The woman in scrubs rose from her seat.

She didn't stand up. She rose — slowly, weightlessly, and from her shoulders unfolded something that took my brain a long moment to process. Wings. Vast and white and absolutely real, filling the width of the car as they spread, and she lifted her face toward the light with an expression I don't have words for. Not joy exactly. Something past joy. Something that made joy look like a rough draft.

She went up through the open roof and into the white and was gone.

The roof folded closed behind her. Smooth and silent. Like it had never moved.

The car was very quiet.

The teenage boy with the skateboard was staring at the ceiling with his mouth open. The church hat woman had both hands pressed to her chest. The man in the hard hat was crying quietly and didn't seem to know it.

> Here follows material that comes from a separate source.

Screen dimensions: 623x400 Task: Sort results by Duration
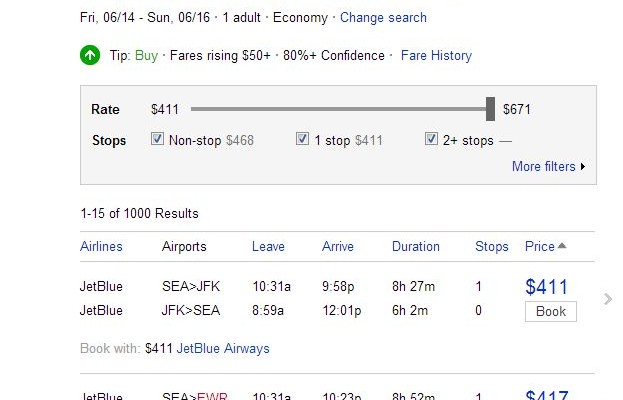coord(415,247)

Lily had woken up at some point during it. She was sitting straight, eyes wide, staring at where the roof had closed.

"Edmund," I said, my voice coming out quieter than I intended. "What just happened to her?"

Edmund was quiet for a moment. He looked at the closed roof with an expression I couldn't read — not surprise, never surprise, but something heavier than his usual stillness.

"She was ready," he said.

"Ready for what?"

"For what comes next." He settled back. "There is a station at the end of this ride. The Threshold. I've seen it many times — stone platform, amber lights, very old. Beyond it I cannot see. I've never been able to." He paused. "But I know there are two directions. Two trains waiting when you arrive. That woman — she didn't need to wait."

"She went early," Lily said softly.

"She went when it was time for her specifically." He glanced at Lily. "Some souls don't need the station. They're already where they need to be in here." He touched his chest briefly, an uncharacteristic gesture, almost immediately withdrawn. "The train knows. It makes accommodations."

"Where did she go?" Lily asked.

Edmund looked at her carefully. "Somewhere good," he said. "I'm certain of that much."

Lily nodded slowly and leaned back against my arm. She looked back up at the ceiling one more time. Then she closed her eyes.